The title is the question. Somehow I should know the answer, but I am by no means sure what is meant exactly by it. Perhaps it doesn't have a definite meaning and only in context, could someone provide examples? For instance is the following use of the term acceptable: the structure maps of a direct limit/fibred product/whatever are the morphisms that form part of the direct limit/fibred product/whatever, i.e. which are "part of the structure of the direct limit" (I mean by definition a direct limit is an ordered pair consisting of an object and a family of morphisms having some properties). See also https://mathoverflow.net/questions/42241/errata-for-atiyah-macdonald, the answer by Georges Elencwajg.
I am aware of only one "official use" (abuse of the word): in EGA when defining the category of $S$-objects: the $S$-objects are morphisms $X\rightarrow S$ and informally one refers to $X$ as a $S$-object and the morphism $X\rightarrow S$ as "the structure map of $X$".

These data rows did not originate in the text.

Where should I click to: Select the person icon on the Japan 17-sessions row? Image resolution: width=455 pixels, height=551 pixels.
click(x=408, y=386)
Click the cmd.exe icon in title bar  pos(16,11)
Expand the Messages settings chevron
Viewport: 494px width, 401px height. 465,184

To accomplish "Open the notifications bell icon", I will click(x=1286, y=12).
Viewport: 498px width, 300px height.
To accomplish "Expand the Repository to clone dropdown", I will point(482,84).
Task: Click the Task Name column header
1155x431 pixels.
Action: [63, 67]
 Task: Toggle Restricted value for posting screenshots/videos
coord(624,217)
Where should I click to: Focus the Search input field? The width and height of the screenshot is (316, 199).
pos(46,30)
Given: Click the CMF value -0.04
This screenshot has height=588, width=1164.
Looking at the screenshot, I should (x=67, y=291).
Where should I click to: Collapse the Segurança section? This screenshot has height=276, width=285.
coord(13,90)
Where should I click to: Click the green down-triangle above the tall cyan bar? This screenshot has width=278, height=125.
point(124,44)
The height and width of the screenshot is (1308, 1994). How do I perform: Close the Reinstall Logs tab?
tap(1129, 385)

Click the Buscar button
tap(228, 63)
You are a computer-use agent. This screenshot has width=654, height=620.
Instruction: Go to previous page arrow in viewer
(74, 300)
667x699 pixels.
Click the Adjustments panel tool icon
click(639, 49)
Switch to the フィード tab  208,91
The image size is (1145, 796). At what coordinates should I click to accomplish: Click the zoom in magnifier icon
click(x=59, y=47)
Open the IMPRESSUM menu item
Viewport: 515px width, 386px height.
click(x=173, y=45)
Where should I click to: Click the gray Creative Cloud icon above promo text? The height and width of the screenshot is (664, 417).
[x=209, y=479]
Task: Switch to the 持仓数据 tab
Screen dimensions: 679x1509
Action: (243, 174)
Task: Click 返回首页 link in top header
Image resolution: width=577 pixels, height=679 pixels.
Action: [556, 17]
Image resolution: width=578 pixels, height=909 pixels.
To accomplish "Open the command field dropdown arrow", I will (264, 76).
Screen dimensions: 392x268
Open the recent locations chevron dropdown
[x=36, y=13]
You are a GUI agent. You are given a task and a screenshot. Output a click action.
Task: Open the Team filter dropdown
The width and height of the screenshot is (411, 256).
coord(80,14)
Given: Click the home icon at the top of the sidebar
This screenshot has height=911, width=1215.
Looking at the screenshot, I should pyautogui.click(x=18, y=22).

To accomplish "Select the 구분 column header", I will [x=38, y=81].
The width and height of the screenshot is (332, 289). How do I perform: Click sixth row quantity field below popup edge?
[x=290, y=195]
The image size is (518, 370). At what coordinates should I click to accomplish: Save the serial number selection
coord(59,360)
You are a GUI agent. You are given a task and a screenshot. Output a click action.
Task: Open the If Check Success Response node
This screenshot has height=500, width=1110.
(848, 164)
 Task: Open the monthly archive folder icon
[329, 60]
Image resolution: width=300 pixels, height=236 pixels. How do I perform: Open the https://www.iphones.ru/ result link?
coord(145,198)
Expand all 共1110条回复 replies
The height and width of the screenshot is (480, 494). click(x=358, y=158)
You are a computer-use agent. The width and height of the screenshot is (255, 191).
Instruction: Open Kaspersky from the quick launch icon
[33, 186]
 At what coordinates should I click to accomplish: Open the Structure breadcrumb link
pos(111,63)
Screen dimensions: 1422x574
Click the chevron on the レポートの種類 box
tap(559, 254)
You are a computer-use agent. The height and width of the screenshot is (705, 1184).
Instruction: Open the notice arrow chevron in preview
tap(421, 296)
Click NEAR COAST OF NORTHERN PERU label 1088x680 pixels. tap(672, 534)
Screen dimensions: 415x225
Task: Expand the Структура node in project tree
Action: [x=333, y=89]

A structure map is a map which is being specified as part of a structure!
For example, as you say, a scheme over a scheme $S$ is a scheme $X$ equipped with a map $X \to S$; that map specifies the structure of being a scheme over $S$ and so is the structure map. Similarly, a limit or colimit is an object equipped with maps such that etc., and those maps specify the structure of being a limit or colimit and so are the structure maps.